Cocaine is used as powder for intranasal or intravenous use, or smoked as crack. Dependence on cocaine can cause major public health problems because of its psychological, social and medical impacts, including the spread of infectious diseases such as AIDS, hepatitis and tuberculosis. No proven pharmacological treatment of cocaine dependency exists as yet. Disulfiram is marketed for the treatment of alcoholism and interferes with the metabolism of alcohol. It may also be useful in treating cocaine dependence. Evidence from randomised controlled trials to support the clinical use of disulfiram in people with cocaine dependence is limited. The review authors identified seven controlled studies that randomised a total of 492 participants to receive disulfiram, a placebo, no pharmacological treatment or naltrexone in addition to psychosocial treatment. Their mean age was 38 years and the studies took place in an outpatient setting over a mean time of 12 weeks. All trials but one were conducted in the USA. Five studies enrolled patients with cocaine dependence and alcohol abuse or dependence. Two enrolled people with concurrent opioid addiction who were undergoing treatment with buprenorphine or methadone.

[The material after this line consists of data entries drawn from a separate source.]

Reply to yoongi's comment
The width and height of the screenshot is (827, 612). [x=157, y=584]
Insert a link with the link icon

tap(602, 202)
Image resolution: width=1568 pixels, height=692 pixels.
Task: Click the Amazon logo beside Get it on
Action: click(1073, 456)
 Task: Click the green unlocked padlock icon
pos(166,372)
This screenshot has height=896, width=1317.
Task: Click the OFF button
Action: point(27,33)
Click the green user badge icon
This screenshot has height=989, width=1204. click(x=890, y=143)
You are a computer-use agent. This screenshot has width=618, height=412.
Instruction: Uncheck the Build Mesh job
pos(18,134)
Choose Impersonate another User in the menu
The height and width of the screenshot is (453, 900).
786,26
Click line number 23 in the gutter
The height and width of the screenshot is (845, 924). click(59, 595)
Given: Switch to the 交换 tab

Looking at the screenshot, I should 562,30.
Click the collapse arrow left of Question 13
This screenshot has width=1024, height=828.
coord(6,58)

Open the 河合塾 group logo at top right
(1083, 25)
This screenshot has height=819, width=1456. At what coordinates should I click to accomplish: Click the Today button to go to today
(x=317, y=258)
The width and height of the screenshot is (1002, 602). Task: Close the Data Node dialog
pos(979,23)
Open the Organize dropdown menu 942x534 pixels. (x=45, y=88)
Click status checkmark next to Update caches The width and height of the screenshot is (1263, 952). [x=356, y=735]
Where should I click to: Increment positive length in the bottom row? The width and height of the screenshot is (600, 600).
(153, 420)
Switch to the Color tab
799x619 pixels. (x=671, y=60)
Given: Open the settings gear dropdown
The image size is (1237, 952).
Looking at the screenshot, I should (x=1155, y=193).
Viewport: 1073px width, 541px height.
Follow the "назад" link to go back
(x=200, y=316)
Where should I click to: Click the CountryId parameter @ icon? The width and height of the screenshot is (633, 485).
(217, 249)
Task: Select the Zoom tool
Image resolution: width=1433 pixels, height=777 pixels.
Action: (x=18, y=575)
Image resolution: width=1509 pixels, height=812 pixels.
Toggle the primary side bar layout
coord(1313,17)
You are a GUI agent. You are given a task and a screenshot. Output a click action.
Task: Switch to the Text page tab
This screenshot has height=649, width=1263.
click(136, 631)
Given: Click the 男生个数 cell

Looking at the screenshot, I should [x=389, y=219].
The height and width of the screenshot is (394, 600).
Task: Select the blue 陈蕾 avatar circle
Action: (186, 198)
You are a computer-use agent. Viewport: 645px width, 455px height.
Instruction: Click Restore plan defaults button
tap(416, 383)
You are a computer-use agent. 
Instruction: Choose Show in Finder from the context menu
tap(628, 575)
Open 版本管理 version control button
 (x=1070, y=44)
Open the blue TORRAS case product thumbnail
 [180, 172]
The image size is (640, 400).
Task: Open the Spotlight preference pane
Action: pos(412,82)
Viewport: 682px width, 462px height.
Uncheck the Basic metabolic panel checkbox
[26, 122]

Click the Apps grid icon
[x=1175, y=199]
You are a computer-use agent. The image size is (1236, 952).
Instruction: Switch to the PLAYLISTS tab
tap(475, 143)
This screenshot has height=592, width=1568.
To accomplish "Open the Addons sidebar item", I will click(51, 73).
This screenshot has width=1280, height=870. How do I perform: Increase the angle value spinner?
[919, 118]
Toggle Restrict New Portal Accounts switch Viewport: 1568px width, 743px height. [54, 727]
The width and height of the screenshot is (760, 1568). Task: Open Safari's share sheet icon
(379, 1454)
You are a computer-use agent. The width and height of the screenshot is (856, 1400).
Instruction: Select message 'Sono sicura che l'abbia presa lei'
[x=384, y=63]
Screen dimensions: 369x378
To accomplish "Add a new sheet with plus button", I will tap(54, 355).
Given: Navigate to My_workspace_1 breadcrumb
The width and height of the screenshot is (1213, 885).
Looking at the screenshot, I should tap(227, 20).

Disulfiram showed a trend toward fewer dropouts from psychosocial treatment when compared to placebo (three trials) or naltrexone (three trials) but this was not statistically significant. Assessing cocaine use, single studies were in favour of disulfiram on number of weeks of abstinence in one out of four comparisons when compared with placebo and on maximum weeks of consecutive abstinence and number of people achieving three or more weeks of consecutive abstinence in one study comparing disulfiram to no pharmacological treatment.

The included studies did not specifically investigate the adverse effects of disulfiram itself or its potential to increase alcohol and cocaine adverse effects.